Monica se quedó mirándolo fijamente, con el semblante rojo como la grana.


—Sólo estaba intentando ayudarte, Pedro.


—Joana, ¿podrías perdonarnos un momento, por favor? Me gustaría hablar con Monica en privado —en cuanto Joana se marchó, Pedro se volvió hacia Monica y le dijo—: La confidencialidad de los datos sobre mis pacientes es algo que me concierne de forma directa, Monica. Y tú has violado una de las normas fundamentales en este consultorio. Así que estás despedida —llamó por el intercomunicador—: Joana, Monica se va. Ayúdala a recoger sus cosas.

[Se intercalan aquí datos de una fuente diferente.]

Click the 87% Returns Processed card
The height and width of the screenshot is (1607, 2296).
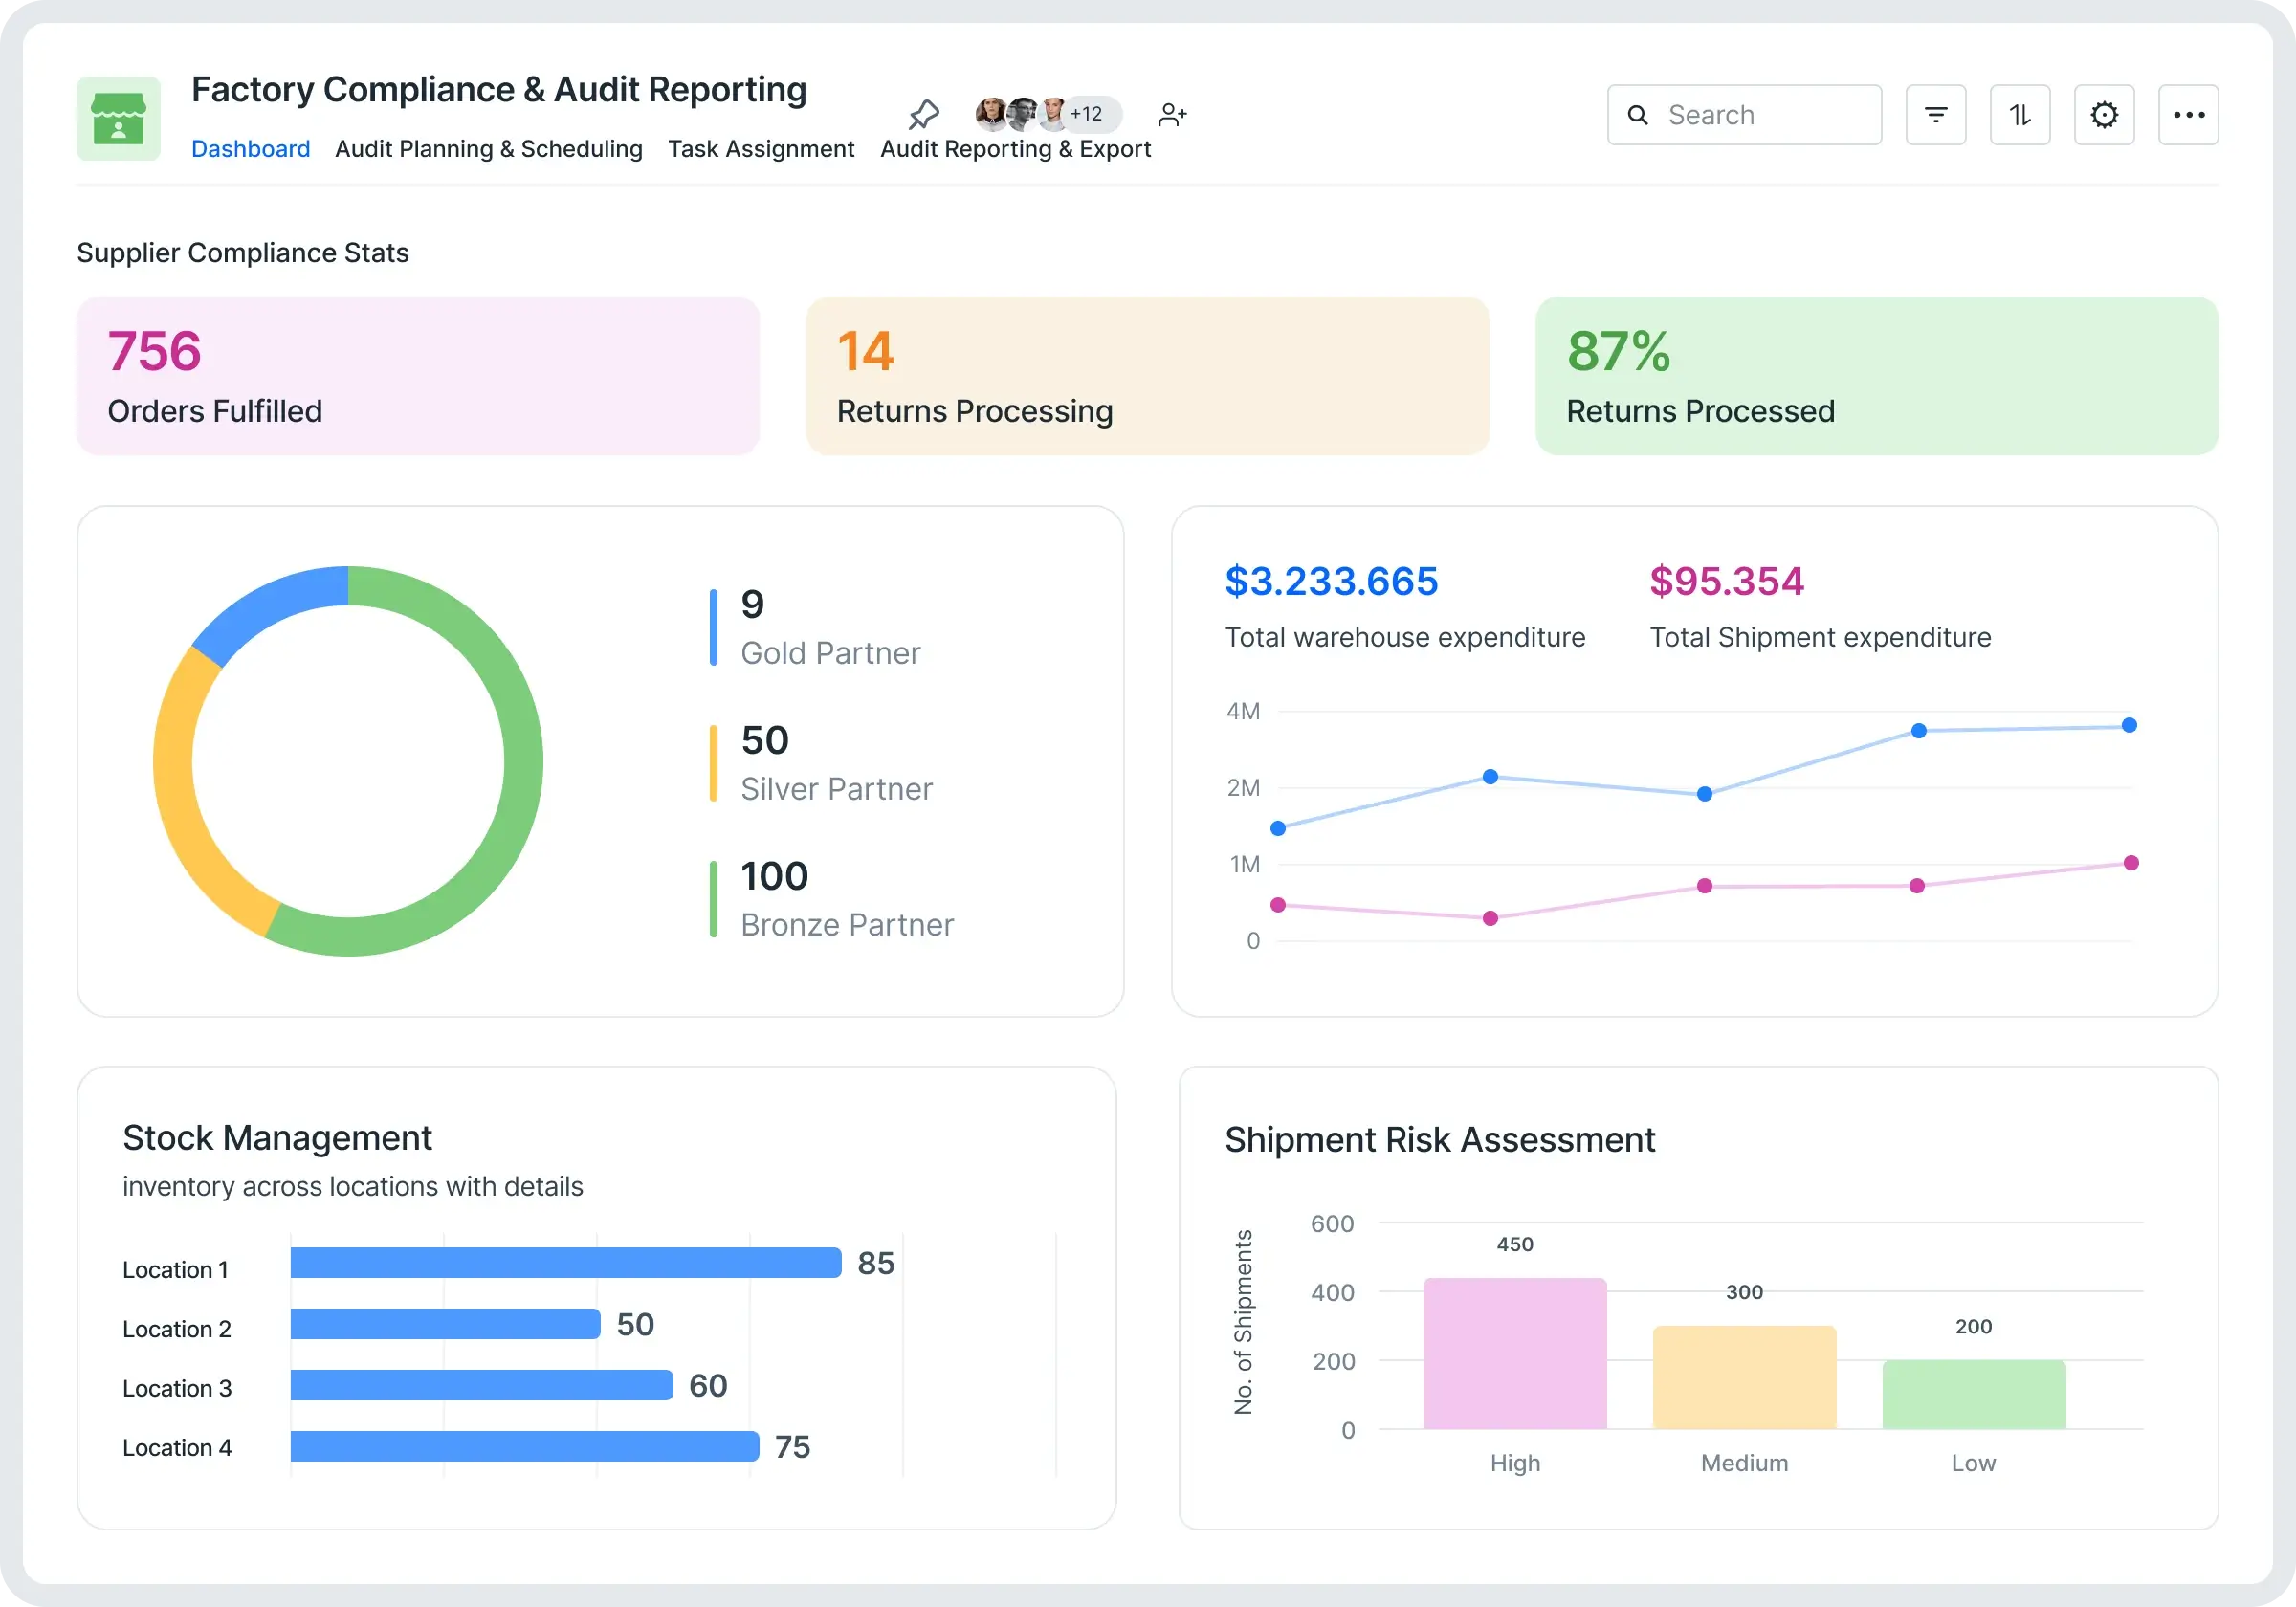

Cuando Joana regresó, Pedro le dio algunas indicaciones y se dirigió hacia la puerta. Pero antes de marcharse se volvió de nuevo hacia Monica.


—Ah, Monica, y si das a conocer alguno de los datos que has obtenido en esta oficina, tendrás que vértelas con mis abogados.


Sin más, se dirigió hacia el aparcamiento a grandes zancadas, preguntándose qué le habría dicho Monica a Paula.